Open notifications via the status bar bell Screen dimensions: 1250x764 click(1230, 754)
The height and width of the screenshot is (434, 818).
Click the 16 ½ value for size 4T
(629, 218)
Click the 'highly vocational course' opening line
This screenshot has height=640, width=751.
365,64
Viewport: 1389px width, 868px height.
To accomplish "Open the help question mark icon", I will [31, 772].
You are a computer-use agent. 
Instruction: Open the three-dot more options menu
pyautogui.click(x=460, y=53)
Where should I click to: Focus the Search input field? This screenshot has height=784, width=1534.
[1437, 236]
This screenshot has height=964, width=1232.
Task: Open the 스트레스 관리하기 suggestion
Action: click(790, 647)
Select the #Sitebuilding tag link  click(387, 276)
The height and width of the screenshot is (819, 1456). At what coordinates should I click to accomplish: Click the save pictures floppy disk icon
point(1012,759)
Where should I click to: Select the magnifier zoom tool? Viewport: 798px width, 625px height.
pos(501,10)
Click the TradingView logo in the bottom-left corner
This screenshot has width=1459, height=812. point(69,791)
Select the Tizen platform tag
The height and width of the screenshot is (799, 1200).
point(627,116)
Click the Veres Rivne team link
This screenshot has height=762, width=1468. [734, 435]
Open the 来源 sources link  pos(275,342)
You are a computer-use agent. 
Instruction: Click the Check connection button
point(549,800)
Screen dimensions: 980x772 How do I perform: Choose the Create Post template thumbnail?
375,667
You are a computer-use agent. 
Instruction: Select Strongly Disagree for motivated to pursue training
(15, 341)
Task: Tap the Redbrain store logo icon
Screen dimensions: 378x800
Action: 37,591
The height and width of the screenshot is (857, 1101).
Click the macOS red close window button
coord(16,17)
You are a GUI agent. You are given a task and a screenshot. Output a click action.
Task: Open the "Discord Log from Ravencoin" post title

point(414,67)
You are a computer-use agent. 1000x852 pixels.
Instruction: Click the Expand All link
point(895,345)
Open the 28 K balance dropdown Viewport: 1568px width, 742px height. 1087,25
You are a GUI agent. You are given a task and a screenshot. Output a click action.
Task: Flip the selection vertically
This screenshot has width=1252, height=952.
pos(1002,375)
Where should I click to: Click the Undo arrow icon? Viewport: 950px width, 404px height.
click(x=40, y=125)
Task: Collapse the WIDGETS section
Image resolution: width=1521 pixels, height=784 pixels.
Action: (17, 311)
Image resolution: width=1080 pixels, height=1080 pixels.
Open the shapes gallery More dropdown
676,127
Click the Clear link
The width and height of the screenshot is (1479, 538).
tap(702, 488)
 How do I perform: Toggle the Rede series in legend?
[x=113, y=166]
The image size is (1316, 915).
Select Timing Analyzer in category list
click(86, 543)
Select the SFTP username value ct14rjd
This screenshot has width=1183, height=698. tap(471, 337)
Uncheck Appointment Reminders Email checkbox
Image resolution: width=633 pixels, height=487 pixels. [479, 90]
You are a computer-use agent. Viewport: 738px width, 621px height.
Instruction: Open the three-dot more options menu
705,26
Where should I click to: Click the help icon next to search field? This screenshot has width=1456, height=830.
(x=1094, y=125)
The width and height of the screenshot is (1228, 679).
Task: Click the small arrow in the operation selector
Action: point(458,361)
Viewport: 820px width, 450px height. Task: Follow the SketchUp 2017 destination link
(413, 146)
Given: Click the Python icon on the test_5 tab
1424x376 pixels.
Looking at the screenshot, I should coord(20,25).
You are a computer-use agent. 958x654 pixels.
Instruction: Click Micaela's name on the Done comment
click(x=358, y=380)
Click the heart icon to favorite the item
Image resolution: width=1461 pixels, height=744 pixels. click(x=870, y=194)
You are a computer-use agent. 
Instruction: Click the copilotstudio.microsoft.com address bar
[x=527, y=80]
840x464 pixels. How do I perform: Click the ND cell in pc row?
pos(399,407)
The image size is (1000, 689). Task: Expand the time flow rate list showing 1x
-*-
» **What is needed**: Restate the data word for word, leaving nothing out.

» **Response to this task**:
Open notifications via the status bar bell Screen dimensions: 1250x764 click(1230, 754)
The height and width of the screenshot is (434, 818).
Click the 16 ½ value for size 4T
(629, 218)
Click the 'highly vocational course' opening line
This screenshot has height=640, width=751.
365,64
Viewport: 1389px width, 868px height.
To accomplish "Open the help question mark icon", I will [31, 772].
You are a computer-use agent. 
Instruction: Open the three-dot more options menu
pyautogui.click(x=460, y=53)
Where should I click to: Focus the Search input field? This screenshot has height=784, width=1534.
[1437, 236]
This screenshot has height=964, width=1232.
Task: Open the 스트레스 관리하기 suggestion
Action: click(790, 647)
Select the #Sitebuilding tag link  click(387, 276)
The height and width of the screenshot is (819, 1456). At what coordinates should I click to accomplish: Click the save pictures floppy disk icon
point(1012,759)
Where should I click to: Select the magnifier zoom tool? Viewport: 798px width, 625px height.
pos(501,10)
Click the TradingView logo in the bottom-left corner
This screenshot has width=1459, height=812. point(69,791)
Select the Tizen platform tag
The height and width of the screenshot is (799, 1200).
point(627,116)
Click the Veres Rivne team link
This screenshot has height=762, width=1468. [734, 435]
Open the 来源 sources link  pos(275,342)
You are a computer-use agent. 
Instruction: Click the Check connection button
point(549,800)
Screen dimensions: 980x772 How do I perform: Choose the Create Post template thumbnail?
375,667
You are a computer-use agent. 
Instruction: Select Strongly Disagree for motivated to pursue training
(15, 341)
Task: Tap the Redbrain store logo icon
Screen dimensions: 378x800
Action: 37,591
The height and width of the screenshot is (857, 1101).
Click the macOS red close window button
coord(16,17)
You are a GUI agent. You are given a task and a screenshot. Output a click action.
Task: Open the "Discord Log from Ravencoin" post title

point(414,67)
You are a computer-use agent. 1000x852 pixels.
Instruction: Click the Expand All link
point(895,345)
Open the 28 K balance dropdown Viewport: 1568px width, 742px height. 1087,25
You are a GUI agent. You are given a task and a screenshot. Output a click action.
Task: Flip the selection vertically
This screenshot has width=1252, height=952.
pos(1002,375)
Where should I click to: Click the Undo arrow icon? Viewport: 950px width, 404px height.
click(x=40, y=125)
Task: Collapse the WIDGETS section
Image resolution: width=1521 pixels, height=784 pixels.
Action: (17, 311)
Image resolution: width=1080 pixels, height=1080 pixels.
Open the shapes gallery More dropdown
676,127
Click the Clear link
The width and height of the screenshot is (1479, 538).
tap(702, 488)
 How do I perform: Toggle the Rede series in legend?
[x=113, y=166]
The image size is (1316, 915).
Select Timing Analyzer in category list
click(86, 543)
Select the SFTP username value ct14rjd
This screenshot has width=1183, height=698. tap(471, 337)
Uncheck Appointment Reminders Email checkbox
Image resolution: width=633 pixels, height=487 pixels. [479, 90]
You are a computer-use agent. Viewport: 738px width, 621px height.
Instruction: Open the three-dot more options menu
705,26
Where should I click to: Click the help icon next to search field? This screenshot has width=1456, height=830.
(x=1094, y=125)
The width and height of the screenshot is (1228, 679).
Task: Click the small arrow in the operation selector
Action: point(458,361)
Viewport: 820px width, 450px height. Task: Follow the SketchUp 2017 destination link
(413, 146)
Given: Click the Python icon on the test_5 tab
1424x376 pixels.
Looking at the screenshot, I should coord(20,25).
You are a computer-use agent. 958x654 pixels.
Instruction: Click Micaela's name on the Done comment
click(x=358, y=380)
Click the heart icon to favorite the item
Image resolution: width=1461 pixels, height=744 pixels. click(x=870, y=194)
You are a computer-use agent. 
Instruction: Click the copilotstudio.microsoft.com address bar
[x=527, y=80]
840x464 pixels. How do I perform: Click the ND cell in pc row?
pos(399,407)
The image size is (1000, 689). Task: Expand the time flow rate list showing 1x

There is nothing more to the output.